REQUIRED ACTION: Which of the lines in the records below hold the string "Given"? Copy every one of them.

┌─ SOURCE DATA

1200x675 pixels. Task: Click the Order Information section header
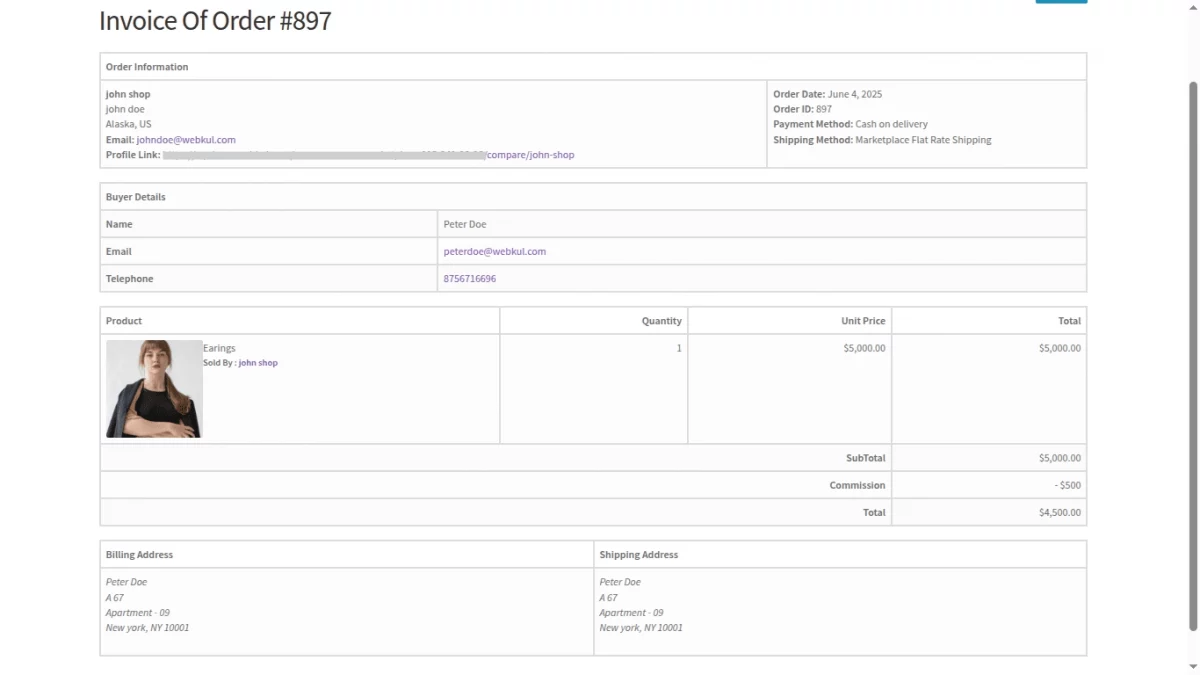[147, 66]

└─
┌─ SOURCE DATA

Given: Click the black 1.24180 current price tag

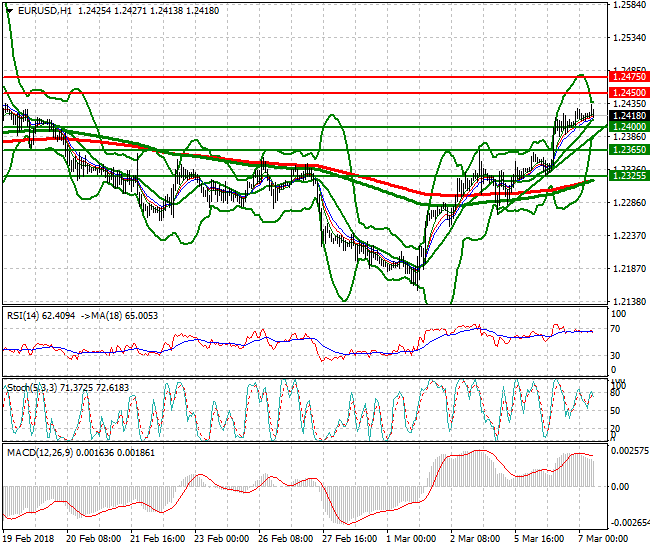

└─
┌─ SOURCE DATA

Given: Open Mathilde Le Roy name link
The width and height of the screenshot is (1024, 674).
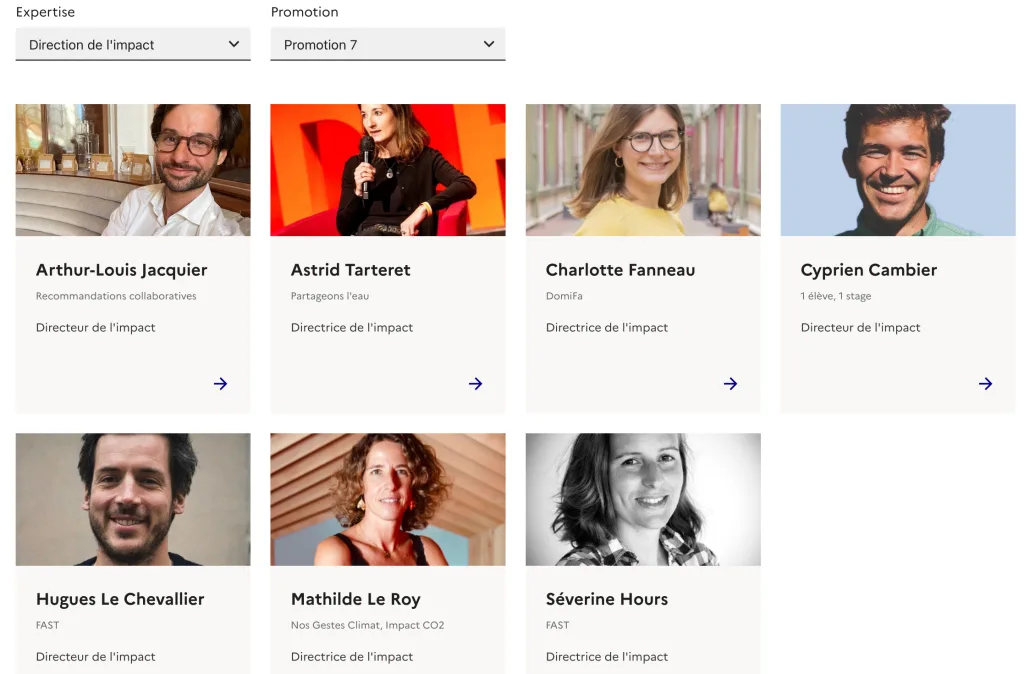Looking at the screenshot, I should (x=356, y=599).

└─

ANSWER SPACE:
Given: Click the black 1.24180 current price tag
Given: Open Mathilde Le Roy name link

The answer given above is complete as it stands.